Now you asked how the value is determined, in the case of a removable singularity. It's actually the same as asking how to calculate a limit, in general - since any limit can appear in such a question. In your case, the functions are nice enough that we can calculate the limits directly: for each $i=1,\ldots,4$
$$\sin^2(\pi x)\cdot \cot^2(\pi x/i)=\cos^2(\pi x/i)\cdot \left(\frac{\sin(\pi x)}{\sin (\pi x/i)}\right)^2$$
The only places where there can be a singularity is when the denominator $\sin(\pi x/i)$ equals $0$, which occurs whenever $x=in$ for some integer $n$. Thus to answer your question, it will suffice to find $$ \lim_{x\to in}\frac{\sin(\pi x)}{\sin (\pi x/i)}. $$ Since both the numerator and denominator tend to $0$, we may apply this rule to obtain that $$ \lim_{x\to in}\frac{\sin(\pi x)}{\sin (\pi x/i)}= \lim_{x\to in}\frac{\pi\cos(\pi x)}{\tfrac{\pi}{i}\cos (\pi x/i)}=\frac{\pi (-1)^{in}}{\tfrac{\pi}{i}(-1)^n}=i(-1)^{(i-1)n}, $$ where we have taken the derivative in the first step, calculated the limit in the second step by plugging $x=in$ into the cosines, and then did some algebraic simplification in the last step.
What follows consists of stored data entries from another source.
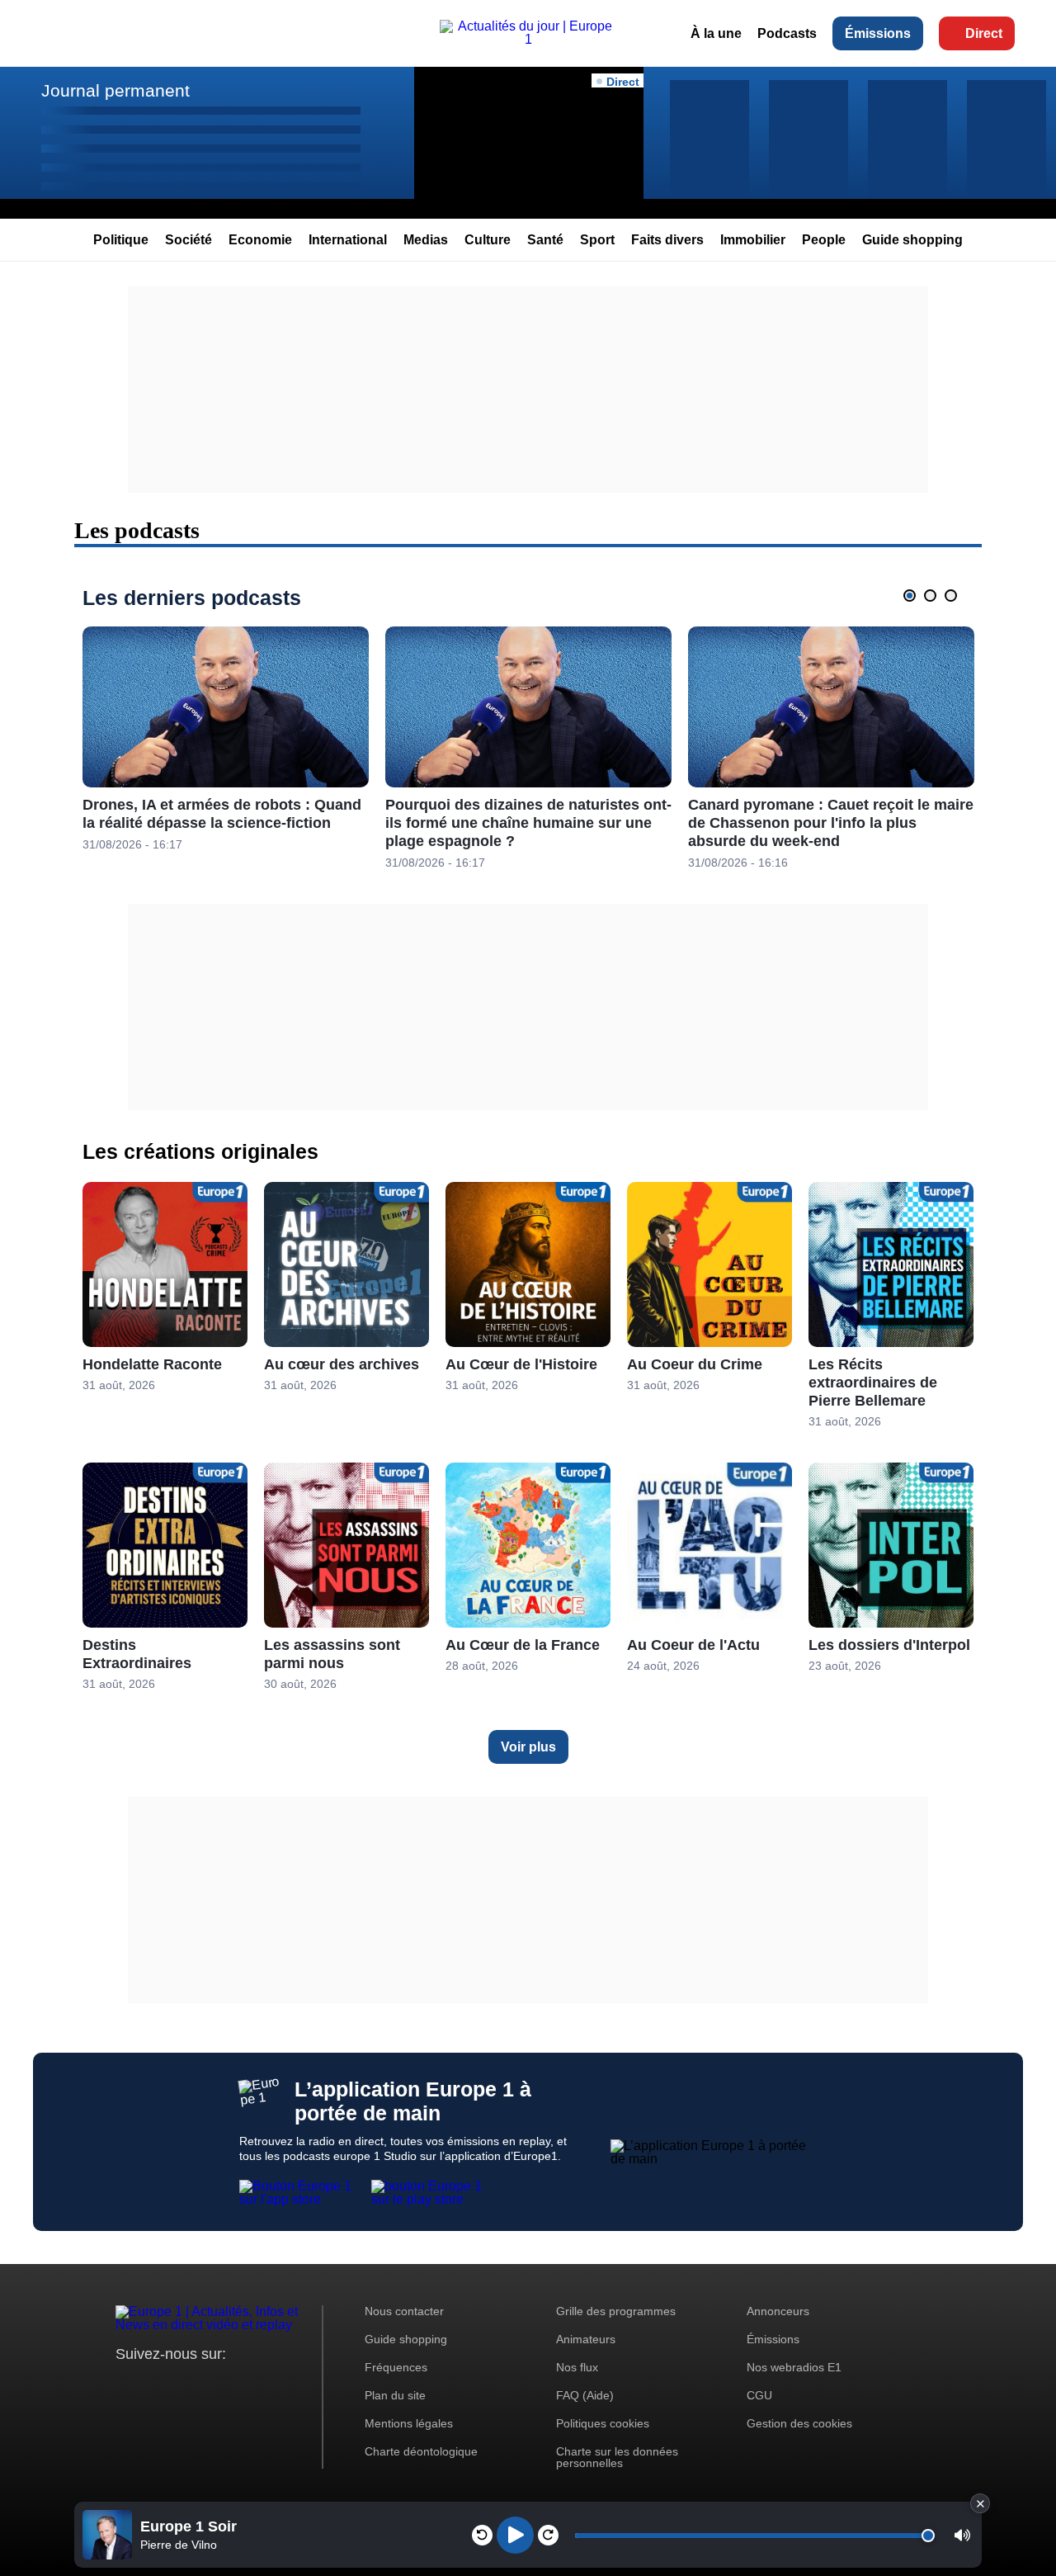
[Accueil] (527, 39)
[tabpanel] (225, 739)
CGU (759, 2395)
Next (977, 595)
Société (188, 240)
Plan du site (395, 2395)
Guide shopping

Thus, $$ \lim_{x\to in}\sin^2(\pi x)\cot^2(\pi x/i)=\cos^2(\pi n)\cdot \bigl(i(-1)^{(i-1)m}\bigr)^2=i^2, $$ whereas when $m$ is an integer that is not a multiple of $i$, we have that $$ \lim_{x\to m}\sin^2(\pi x)\cot^2(\pi x/i)=\sin^2(\pi m)\cot^2(\pi m/i)=0 $$ since there is no singularity in the second factor (and the first factor is zero).
As a result, your function takes the following values: $$ x=2\colon y=1^2+2^2,\qquad x=3\colon y=1^2+3^2,\qquad x=4\colon y=1^2+2^2+4^2, $$ notice in each case that it is the sum of the squares of the divisors.